(Stored items)

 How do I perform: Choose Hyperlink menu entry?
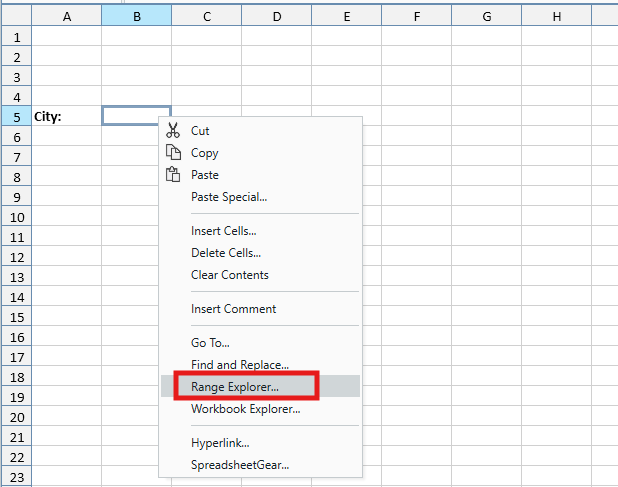point(220,443)
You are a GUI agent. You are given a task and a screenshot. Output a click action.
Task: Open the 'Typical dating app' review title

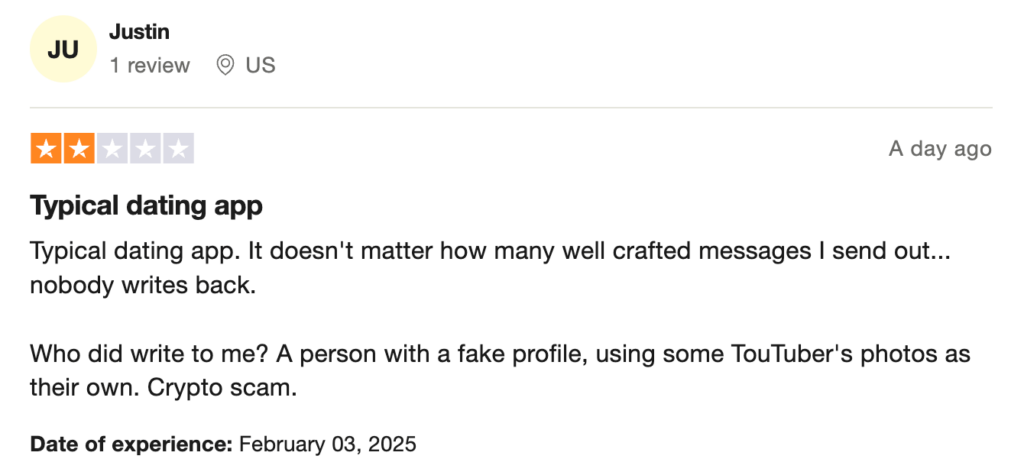pyautogui.click(x=146, y=206)
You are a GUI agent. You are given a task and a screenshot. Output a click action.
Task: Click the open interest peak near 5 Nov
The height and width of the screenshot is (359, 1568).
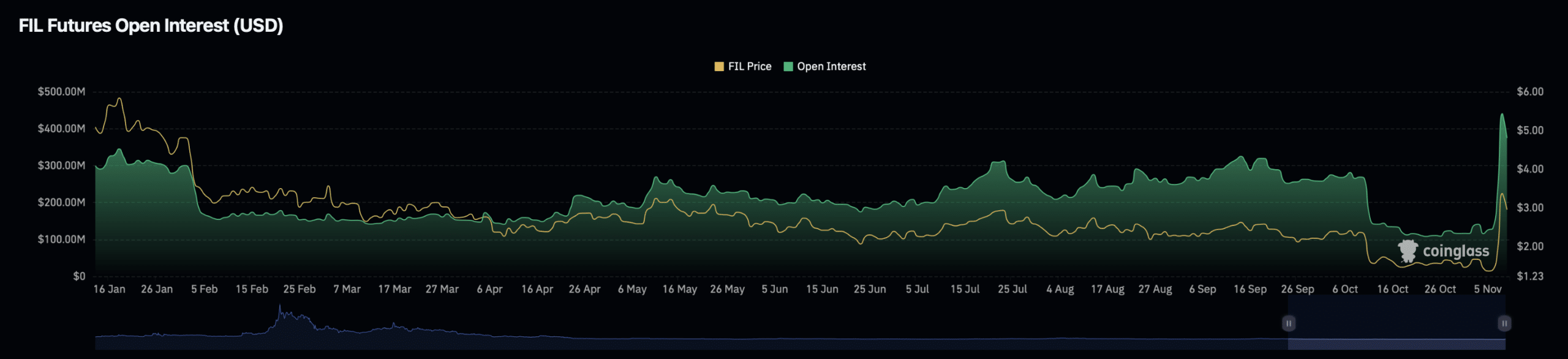(1501, 115)
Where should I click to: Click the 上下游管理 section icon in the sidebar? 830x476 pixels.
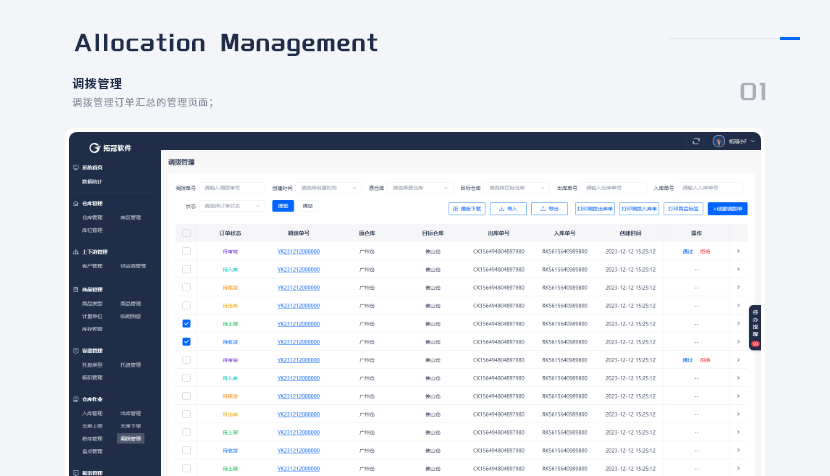pos(75,252)
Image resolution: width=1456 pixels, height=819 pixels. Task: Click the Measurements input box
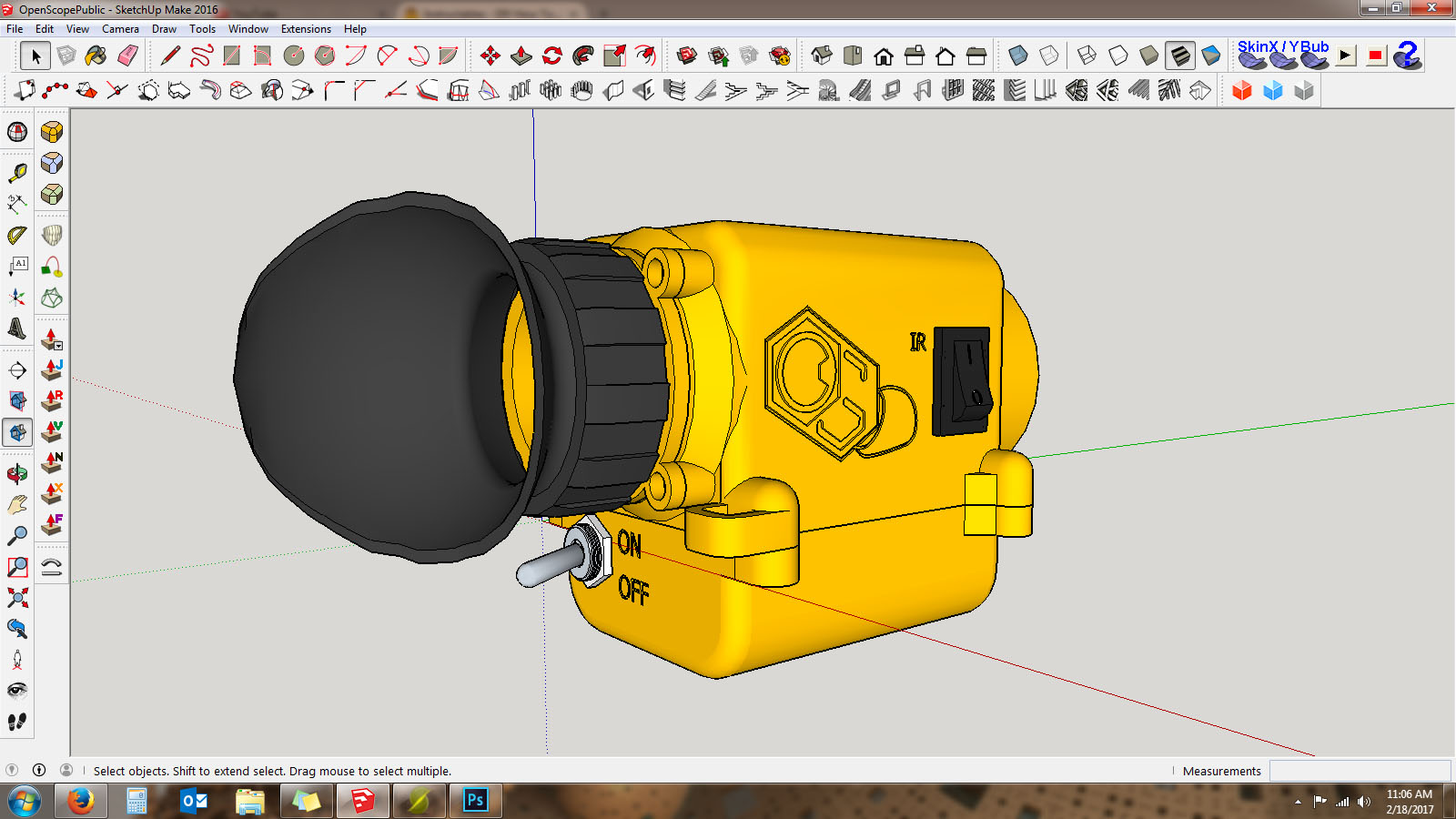pos(1360,771)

» **Task details**
Retype the lines exactly as they appear, beginning with the line that contains "The height and" and ending with the final line of the entries, and omit the pictures.

» **Written response**
The height and width of the screenshot is (359, 1568).
(1501, 115)
Where should I click to: Click the 上下游管理 section icon in the sidebar? 830x476 pixels.
pos(75,252)
Image resolution: width=1456 pixels, height=819 pixels. Task: Click the Measurements input box
pos(1360,771)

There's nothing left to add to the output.